▶ **Exercise goal**: Transcribe the data that follows precisely, omitting nothing.

▶ **Material shown**:
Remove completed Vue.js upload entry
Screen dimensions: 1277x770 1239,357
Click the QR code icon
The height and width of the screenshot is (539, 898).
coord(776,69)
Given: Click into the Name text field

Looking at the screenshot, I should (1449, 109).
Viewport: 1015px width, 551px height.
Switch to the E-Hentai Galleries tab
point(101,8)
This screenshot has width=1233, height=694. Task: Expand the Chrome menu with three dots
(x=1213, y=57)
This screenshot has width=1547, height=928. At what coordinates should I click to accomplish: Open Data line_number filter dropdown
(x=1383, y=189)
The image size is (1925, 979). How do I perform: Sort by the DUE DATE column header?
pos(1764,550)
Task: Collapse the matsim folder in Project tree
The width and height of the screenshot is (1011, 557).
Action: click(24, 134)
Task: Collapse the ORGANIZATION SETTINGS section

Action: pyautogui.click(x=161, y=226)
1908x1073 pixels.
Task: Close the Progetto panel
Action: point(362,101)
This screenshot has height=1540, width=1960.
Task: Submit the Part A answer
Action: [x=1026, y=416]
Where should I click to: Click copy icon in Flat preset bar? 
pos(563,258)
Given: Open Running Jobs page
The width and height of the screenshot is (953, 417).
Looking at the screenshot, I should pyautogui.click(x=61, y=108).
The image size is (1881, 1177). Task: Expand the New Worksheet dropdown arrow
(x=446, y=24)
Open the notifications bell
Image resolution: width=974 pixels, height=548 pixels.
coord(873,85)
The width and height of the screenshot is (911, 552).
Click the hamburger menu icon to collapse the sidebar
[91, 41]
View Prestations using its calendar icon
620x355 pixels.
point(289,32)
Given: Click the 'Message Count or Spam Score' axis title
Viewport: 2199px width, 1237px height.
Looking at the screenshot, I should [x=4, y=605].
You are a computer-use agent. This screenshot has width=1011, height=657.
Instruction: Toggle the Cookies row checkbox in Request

▶ **Finished task**:
Remove completed Vue.js upload entry
Screen dimensions: 1277x770 1239,357
Click the QR code icon
The height and width of the screenshot is (539, 898).
coord(776,69)
Given: Click into the Name text field

Looking at the screenshot, I should (1449, 109).
Viewport: 1015px width, 551px height.
Switch to the E-Hentai Galleries tab
point(101,8)
This screenshot has width=1233, height=694. Task: Expand the Chrome menu with three dots
(x=1213, y=57)
This screenshot has width=1547, height=928. At what coordinates should I click to accomplish: Open Data line_number filter dropdown
(x=1383, y=189)
The image size is (1925, 979). How do I perform: Sort by the DUE DATE column header?
pos(1764,550)
Task: Collapse the matsim folder in Project tree
The width and height of the screenshot is (1011, 557).
Action: click(24, 134)
Task: Collapse the ORGANIZATION SETTINGS section

Action: pyautogui.click(x=161, y=226)
1908x1073 pixels.
Task: Close the Progetto panel
Action: point(362,101)
This screenshot has height=1540, width=1960.
Task: Submit the Part A answer
Action: [x=1026, y=416]
Where should I click to: Click copy icon in Flat preset bar? 
pos(563,258)
Given: Open Running Jobs page
The width and height of the screenshot is (953, 417).
Looking at the screenshot, I should pyautogui.click(x=61, y=108).
The image size is (1881, 1177). Task: Expand the New Worksheet dropdown arrow
(x=446, y=24)
Open the notifications bell
Image resolution: width=974 pixels, height=548 pixels.
coord(873,85)
The width and height of the screenshot is (911, 552).
Click the hamburger menu icon to collapse the sidebar
[91, 41]
View Prestations using its calendar icon
620x355 pixels.
point(289,32)
Given: Click the 'Message Count or Spam Score' axis title
Viewport: 2199px width, 1237px height.
Looking at the screenshot, I should [x=4, y=605].
You are a computer-use agent. This screenshot has width=1011, height=657.
Instruction: Toggle the Cookies row checkbox in Request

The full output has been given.